Interphase cytogenetics is the application of nonradioactive in situ hybridization with chromosome-specific DNA probes to interphase nuclei. In this study, interphase cytogenetics was used to investigate 66 primary brain tumors (33 gliomas, 30 meningiomas, and three medulloblastomas) for numerical chromosomal aberrations of chromosomes 1, 6, 7, 10, 11, 17, 18, X, and Y. Of the 33 gliomas (17 astrocytomas grades II, III, and IV, five oligoastrocytomas, seven oligodendrogliomas, and four ependymal tumors), 22 were near diploid, while the remaining 11 showed a significant triploid or tetraploid component. The predominant specific aberrations in gliomas were an over-representation of chromosome 7 (13 cases) and an under-representation of chromosome 10 (16 cases). These changes were observed in grade III and grade IV astrocytomas, as well as in oligodendrogliomas. Other frequent numerical changes were a gain of chromosome 17 (six cases) and a loss of chromosome 18 (seven cases). This loss of chromosome 18 seemed relatively specific for gliomas with an oligodendroglial component (six cases). Only two of 33 gliomas displayed no genetic abnormality with the probes used. Seven patients with astrocytomas died of their brain tumor during the clinical follow-up period. Their astrocytomas did not show a different chromosomal constitution compared to the other gliomas.
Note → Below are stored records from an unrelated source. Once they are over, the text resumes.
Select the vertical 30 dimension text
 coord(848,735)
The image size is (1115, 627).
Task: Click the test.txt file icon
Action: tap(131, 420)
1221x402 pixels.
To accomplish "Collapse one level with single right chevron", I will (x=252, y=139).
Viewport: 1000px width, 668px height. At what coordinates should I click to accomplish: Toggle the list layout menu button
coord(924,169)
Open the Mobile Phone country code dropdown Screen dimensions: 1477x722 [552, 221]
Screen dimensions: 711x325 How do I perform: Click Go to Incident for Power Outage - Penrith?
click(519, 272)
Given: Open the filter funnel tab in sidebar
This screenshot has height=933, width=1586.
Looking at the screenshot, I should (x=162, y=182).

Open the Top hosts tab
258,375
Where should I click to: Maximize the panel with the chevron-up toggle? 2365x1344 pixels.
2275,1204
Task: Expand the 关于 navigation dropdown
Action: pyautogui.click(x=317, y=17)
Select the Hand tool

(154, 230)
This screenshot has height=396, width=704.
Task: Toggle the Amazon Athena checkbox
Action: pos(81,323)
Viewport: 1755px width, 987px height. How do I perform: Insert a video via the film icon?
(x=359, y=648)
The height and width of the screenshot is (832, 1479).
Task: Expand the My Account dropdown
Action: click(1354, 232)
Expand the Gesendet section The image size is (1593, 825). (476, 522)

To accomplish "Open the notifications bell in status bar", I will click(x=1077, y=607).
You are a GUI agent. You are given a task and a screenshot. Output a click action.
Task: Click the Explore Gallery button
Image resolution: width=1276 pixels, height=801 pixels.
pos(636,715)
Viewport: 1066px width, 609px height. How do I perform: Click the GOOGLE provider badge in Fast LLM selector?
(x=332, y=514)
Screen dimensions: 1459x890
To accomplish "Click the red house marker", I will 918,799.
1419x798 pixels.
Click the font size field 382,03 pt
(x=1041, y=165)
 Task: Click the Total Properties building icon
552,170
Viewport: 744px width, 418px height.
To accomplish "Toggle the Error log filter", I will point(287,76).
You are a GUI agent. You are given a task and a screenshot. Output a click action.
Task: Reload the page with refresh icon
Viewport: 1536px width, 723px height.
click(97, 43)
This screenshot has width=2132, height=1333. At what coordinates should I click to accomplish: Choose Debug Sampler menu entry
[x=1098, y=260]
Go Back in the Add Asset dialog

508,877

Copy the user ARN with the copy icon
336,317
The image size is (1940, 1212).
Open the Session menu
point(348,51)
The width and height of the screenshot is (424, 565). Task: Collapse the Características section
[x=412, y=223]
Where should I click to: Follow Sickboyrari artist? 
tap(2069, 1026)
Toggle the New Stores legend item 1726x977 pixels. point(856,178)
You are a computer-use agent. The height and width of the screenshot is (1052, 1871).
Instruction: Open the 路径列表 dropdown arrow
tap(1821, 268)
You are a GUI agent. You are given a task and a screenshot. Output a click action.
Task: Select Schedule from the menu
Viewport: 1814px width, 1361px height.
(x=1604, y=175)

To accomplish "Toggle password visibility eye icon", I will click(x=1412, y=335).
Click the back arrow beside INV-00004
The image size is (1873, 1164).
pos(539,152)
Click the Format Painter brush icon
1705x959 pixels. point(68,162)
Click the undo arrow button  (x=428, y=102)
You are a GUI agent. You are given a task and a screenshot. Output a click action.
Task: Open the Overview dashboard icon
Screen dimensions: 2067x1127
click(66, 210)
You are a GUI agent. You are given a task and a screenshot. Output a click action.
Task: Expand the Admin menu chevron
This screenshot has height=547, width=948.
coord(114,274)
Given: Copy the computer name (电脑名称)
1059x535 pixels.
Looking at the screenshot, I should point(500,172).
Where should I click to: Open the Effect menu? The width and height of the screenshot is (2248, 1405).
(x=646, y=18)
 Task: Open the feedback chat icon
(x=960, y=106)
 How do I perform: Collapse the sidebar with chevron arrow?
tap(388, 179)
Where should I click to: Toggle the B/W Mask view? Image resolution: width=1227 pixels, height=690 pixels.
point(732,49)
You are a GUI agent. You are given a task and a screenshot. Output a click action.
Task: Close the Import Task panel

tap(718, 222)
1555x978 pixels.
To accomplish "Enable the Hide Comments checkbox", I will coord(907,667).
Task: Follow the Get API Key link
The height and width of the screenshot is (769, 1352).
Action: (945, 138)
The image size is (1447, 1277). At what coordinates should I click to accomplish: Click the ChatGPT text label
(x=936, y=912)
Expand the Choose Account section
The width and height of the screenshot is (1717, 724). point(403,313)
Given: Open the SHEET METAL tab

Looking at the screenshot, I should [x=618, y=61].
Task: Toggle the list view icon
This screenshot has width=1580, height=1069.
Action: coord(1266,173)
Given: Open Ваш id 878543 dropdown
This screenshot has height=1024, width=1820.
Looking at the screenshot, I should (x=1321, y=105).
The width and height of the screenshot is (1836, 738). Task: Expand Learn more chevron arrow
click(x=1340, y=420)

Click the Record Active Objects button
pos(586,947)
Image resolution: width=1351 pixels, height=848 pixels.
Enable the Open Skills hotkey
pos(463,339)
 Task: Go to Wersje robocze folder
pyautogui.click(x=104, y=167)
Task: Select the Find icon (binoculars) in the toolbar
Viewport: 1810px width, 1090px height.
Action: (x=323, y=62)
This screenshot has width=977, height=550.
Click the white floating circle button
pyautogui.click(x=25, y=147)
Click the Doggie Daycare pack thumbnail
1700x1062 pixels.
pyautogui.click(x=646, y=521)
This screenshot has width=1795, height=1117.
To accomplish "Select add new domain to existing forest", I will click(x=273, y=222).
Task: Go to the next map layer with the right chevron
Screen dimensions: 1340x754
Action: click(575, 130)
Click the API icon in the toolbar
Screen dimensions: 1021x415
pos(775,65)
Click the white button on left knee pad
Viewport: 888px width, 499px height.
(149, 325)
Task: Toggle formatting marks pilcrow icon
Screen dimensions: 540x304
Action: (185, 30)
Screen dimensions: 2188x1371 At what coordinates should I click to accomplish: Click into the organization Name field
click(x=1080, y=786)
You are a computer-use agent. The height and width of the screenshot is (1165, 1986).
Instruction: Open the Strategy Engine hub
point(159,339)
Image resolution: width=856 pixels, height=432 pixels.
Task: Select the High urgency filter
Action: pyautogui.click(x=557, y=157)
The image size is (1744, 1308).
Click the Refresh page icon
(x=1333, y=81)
For the meningiomas, the probe panel was extended with a probe specific for chromosome 22. Loss of chromosome 22 was obvious in 21 of the 30 meningiomas, and was the sole abnormality in 11 meningiomas; in the other 10, this loss was associated with other chromosomal changes. Five of these tumors with additional aberrations were recurrent or atypical meningiomas. It is suggested that interphase cytogenetics can contribute to a better understanding of the biological behavior of these tumors and possibly result in better insights into prognosis and strategies for therapy.